## Assignment
Return every line from the one with "You are a GUI" through the one with "Task: Open three-dot", inclusive, exactly as it appears below.

## Information
===
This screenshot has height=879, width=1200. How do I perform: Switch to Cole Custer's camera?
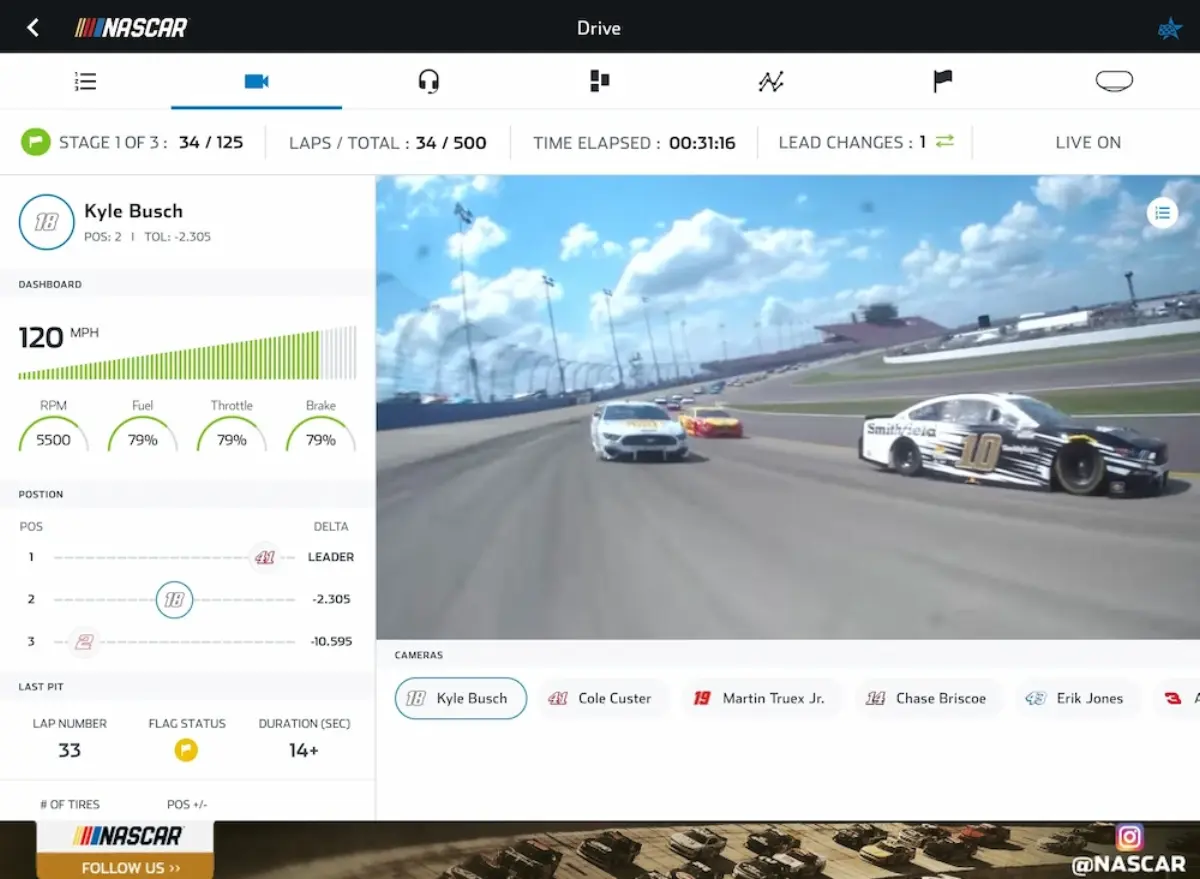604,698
===
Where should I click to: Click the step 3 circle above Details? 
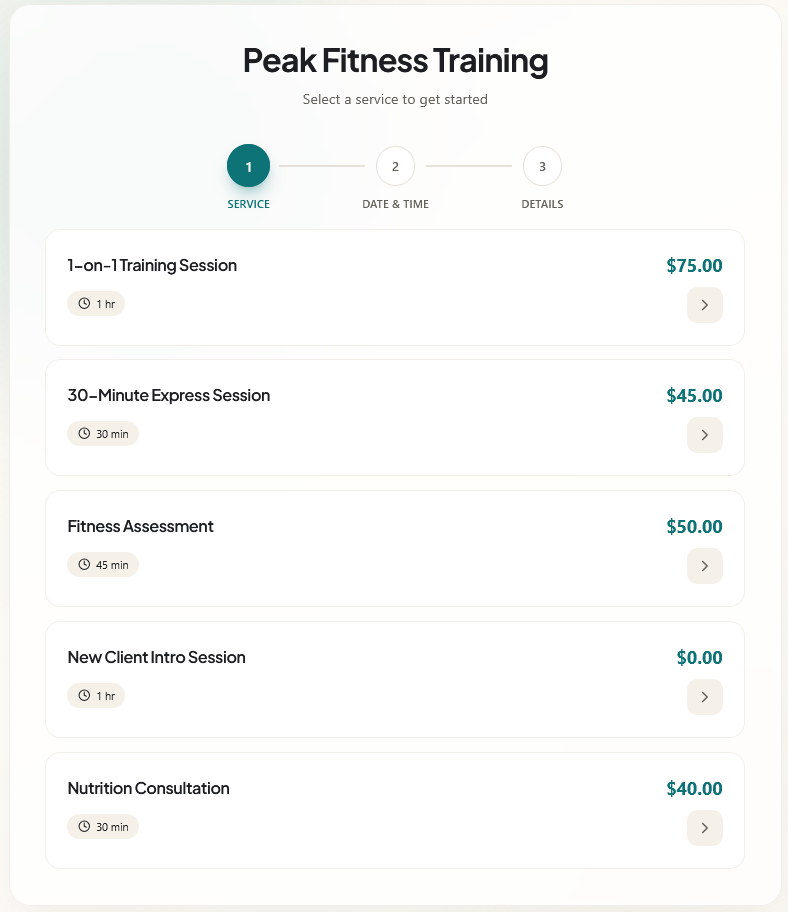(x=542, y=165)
===
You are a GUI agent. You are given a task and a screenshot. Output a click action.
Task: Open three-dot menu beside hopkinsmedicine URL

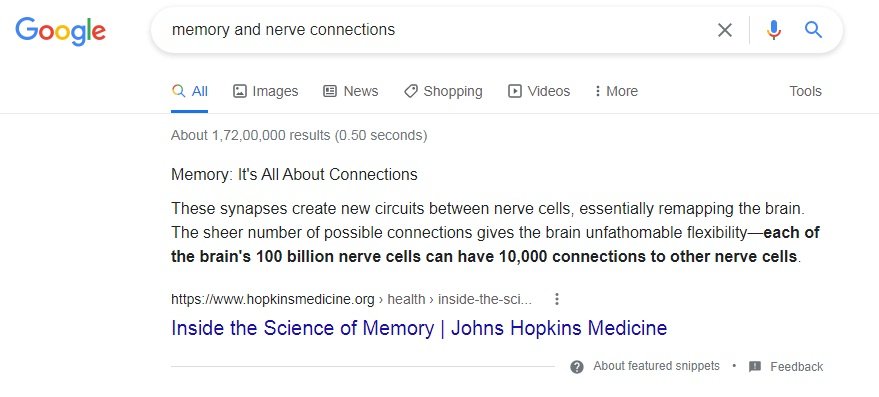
===
## Answer to the problem
You are a GUI agent. You are given a task and a screenshot. Output a click action.
Task: Open three-dot menu beside hopkinsmedicine URL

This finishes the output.